We have some great expectations for the single-threaded performance of the Graviton2 and the Neoverse N1 CPU. In the mobile space, we’ve already seen the Cortex-A76 showcase some extremely competitive performance when compared to x86 platforms running at server frequencies. In particular, the comparison against the first-generation Graviton SoC and its Cortex-A72 cores should be interesting, so I also went ahead and also included comparison numbers on that platform – these figures should put better context into the massive generational uplift that Arm has achieved.

The performance figures tested here are not on a full vCPU instance of the platforms, but rather on “xlarge” variants with only 4 vCPUs, reason for this was simply we didn’t feel too much like paying 95% more for the computing time while the rest of the cores were sitting idle. This isn’t exactly the most optimal method for testing single-threaded performance though, depending on the platform.

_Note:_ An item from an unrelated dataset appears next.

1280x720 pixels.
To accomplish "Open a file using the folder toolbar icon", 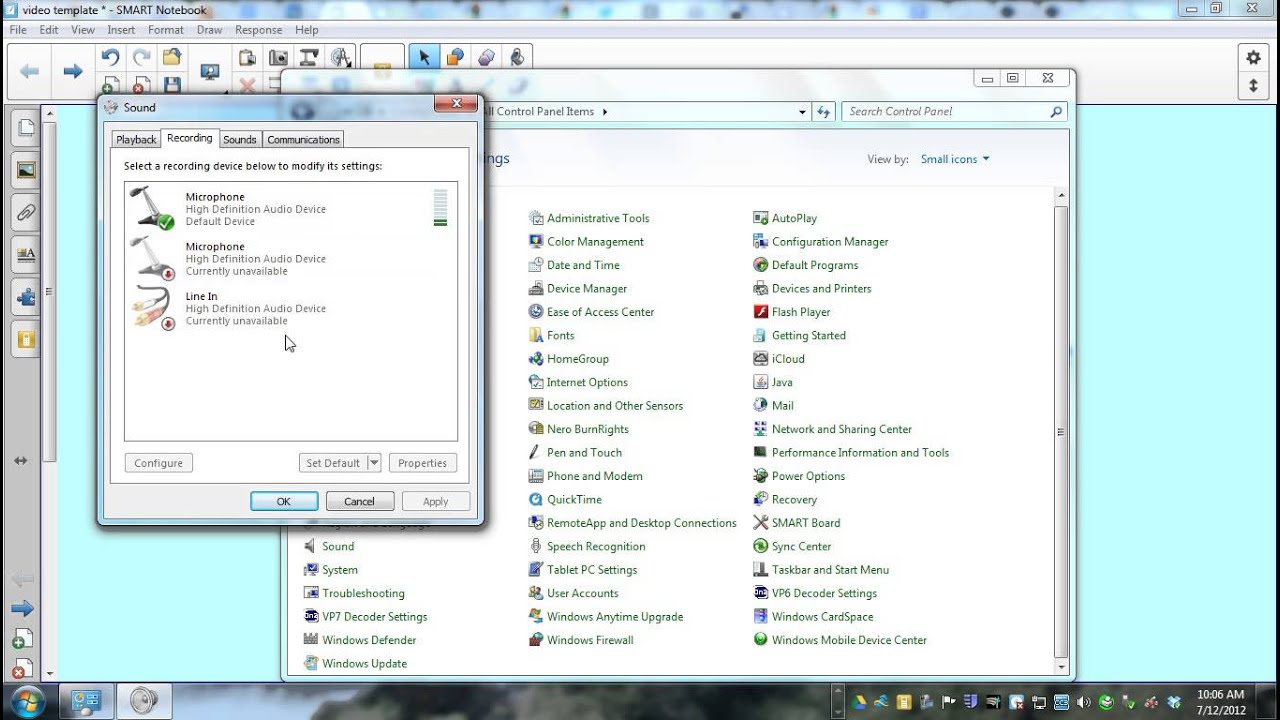I will (172, 56).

One thing to consider in such a small vCPU instance is that you’re only using a fraction of the hardware platform for yourself, while there’s a possibility that there’s other users on other VMs running on the same platform. Such a setup is called having “noisy neighbours”, essentially meaning you’re co-hosted with other users on the same hardware. I did try to verify the figures by running them a few times, and the numbers were consistent on the Graviton2 and AMD platforms. The Graviton2 is still on preview availability so I don’t expect many users using up Amazon’s current deployments, and the AMD unit seemingly didn’t have issues and looked to remain at 2.9GHz throughout most of the testing. On the Intel Xeon platform however, I did see some larger variations, and I think that was mostly due to noisy neighbours brining down the boost clocks of the system down from its 3.2GHz peak. The published numbers here is the higher result set which should be running at around 3.2GHz.

SPECint2006 Speed Estimated Scores

Starting off with SPECint2006, the Graviton2 and N1 CPU are doing extremely well. It’s showcasing almost double the ST performance across the table compared to the A72 based SoC, and it’s even beating the EPYC 7571 across most benchmarks, slightly lagging behind the Xeon instance in some benchmarks.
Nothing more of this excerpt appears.